「かんごふさーん。」


 母に付き添って、大学病院に行った。
 ここんとこ毎月一回、その病院に通っているのである。
 待ち時間の過ごし方にも慣れて、今日は、季節柄、
 ディケンズ作「クリスマス・キャロル」
 を用意していった。
 ディケンズが、産業革命後の19世紀イギリスで、少年期に、父親の借財のために家族ぐるみで監獄に入れられたという記事を巻末の年譜で読み、「ふむふむ、なるほど」(何がなるほどなんだか)とうなづいていたそのとき、「脳外科」外来から、えらいでかい声が聞こえてきた。
「……からは出血が見られないので、今のところ、対処療法ってことになりますね」
 うっわー、患者さんの病状まる聞こえ!
 どうやらこのドクター、自分の滑舌のよさに気づいてないようである。たまにいますね、「無駄に滑舌のよい人」。
「で、先生、対処療法と言いますと……?」
 でこれは患者さんの台詞。いえ、聞こえてきたわけではありません。ヒガシの想像。
「ええ、ですから、頭痛が起きたときにお薬を飲むとかですね」
 とまた、滑舌ドクターの声がひびく。
「……!」
 これは、ヒガシが想像する、患者さんの絶句。
 その頭痛が起こらないように、なんとかしてほしいんですよ、先生。
 と言いたいけど言い出せない――のではないかなあというヒガシの想像、あるいは妄想。
 でしばらく、わたしには聞こえない応酬があったところで、
「あ、かんごふさーん。かんごふさーん!」
 とその通る声が、わたしたち廊下にいる患者たちとその家族に響き渡ったわけですね。
 呼ばれたであろう「看護婦さん」が小走りにやってくると、たまたま廊下にいた別のドクターが、
「また、あの先生が。ねえ?」
 って感じで、苦笑しながら、彼女にアイコンタクトを送っていました。
「かんごふさーん。!」
 は、少々高圧的で、「呼びつける感」が漂ってはいたけれど、でもヒガシには、懐かしい感じが否めませんでした。

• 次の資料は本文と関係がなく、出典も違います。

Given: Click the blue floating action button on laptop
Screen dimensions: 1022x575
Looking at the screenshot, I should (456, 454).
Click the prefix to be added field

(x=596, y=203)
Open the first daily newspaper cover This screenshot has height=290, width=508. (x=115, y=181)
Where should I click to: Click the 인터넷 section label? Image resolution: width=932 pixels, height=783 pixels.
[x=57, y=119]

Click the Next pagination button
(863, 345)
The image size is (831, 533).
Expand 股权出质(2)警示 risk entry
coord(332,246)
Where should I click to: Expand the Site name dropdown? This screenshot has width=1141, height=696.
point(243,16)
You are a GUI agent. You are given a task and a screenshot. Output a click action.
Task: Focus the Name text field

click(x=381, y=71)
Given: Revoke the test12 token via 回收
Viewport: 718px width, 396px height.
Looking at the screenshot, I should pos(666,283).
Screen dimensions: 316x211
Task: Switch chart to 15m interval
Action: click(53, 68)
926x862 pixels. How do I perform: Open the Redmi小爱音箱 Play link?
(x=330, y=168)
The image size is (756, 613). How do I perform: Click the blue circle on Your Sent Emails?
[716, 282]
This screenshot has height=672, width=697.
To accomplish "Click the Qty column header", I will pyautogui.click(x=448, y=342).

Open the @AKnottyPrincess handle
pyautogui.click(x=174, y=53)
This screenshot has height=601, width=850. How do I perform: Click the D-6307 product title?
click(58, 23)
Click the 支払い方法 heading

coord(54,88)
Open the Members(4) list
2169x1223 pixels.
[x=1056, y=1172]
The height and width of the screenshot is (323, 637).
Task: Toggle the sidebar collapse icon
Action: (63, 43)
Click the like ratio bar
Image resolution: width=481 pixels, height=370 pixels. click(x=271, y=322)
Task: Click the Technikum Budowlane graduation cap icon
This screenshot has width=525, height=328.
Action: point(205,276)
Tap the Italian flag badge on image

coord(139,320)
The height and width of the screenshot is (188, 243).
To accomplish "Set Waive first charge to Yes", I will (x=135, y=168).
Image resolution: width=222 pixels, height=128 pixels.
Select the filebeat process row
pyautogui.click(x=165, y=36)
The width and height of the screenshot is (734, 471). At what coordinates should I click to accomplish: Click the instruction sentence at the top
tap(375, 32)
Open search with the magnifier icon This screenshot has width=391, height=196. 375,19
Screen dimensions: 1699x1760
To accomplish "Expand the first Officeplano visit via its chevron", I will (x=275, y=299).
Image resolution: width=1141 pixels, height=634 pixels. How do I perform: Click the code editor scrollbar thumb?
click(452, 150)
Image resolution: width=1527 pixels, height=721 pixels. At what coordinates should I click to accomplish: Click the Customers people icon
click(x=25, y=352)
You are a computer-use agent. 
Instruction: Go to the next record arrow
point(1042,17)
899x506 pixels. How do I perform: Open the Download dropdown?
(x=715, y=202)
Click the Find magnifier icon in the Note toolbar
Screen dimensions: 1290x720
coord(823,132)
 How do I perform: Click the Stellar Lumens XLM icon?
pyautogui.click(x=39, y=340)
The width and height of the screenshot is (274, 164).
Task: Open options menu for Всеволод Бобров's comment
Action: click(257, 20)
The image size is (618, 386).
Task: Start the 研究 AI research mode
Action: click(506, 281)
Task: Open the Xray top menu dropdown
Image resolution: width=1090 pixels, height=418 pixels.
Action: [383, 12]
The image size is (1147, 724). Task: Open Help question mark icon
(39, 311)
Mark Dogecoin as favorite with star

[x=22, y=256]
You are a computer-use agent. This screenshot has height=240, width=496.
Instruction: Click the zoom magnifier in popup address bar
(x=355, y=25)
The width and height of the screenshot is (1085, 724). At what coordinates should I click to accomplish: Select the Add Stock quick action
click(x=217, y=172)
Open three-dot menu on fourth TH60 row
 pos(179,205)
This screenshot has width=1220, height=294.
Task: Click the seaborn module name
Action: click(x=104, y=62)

 そう言えば、フィラデルフィアから特派員報告を送ってくださったケーシーT先生も、
「僕ら、普通に、『看護婦さん。』、って言いますよ」
 と言ってたっけ。
 相手が女性なら、看護婦さんでいいんじゃないのかなあ。
 女優を、ACTOR とはいわんでしょう、ACTRESS でしょう、やっぱり……みたいなところで。
 滑舌ドクターの前で、小声で話していた患者さんも、
「あ、看護婦さん。が来てくれるんだ……その人なら、心の内を話せるかも」
 と思って安心しただろう……ってのは、もちろん、わたしの想像ですけど。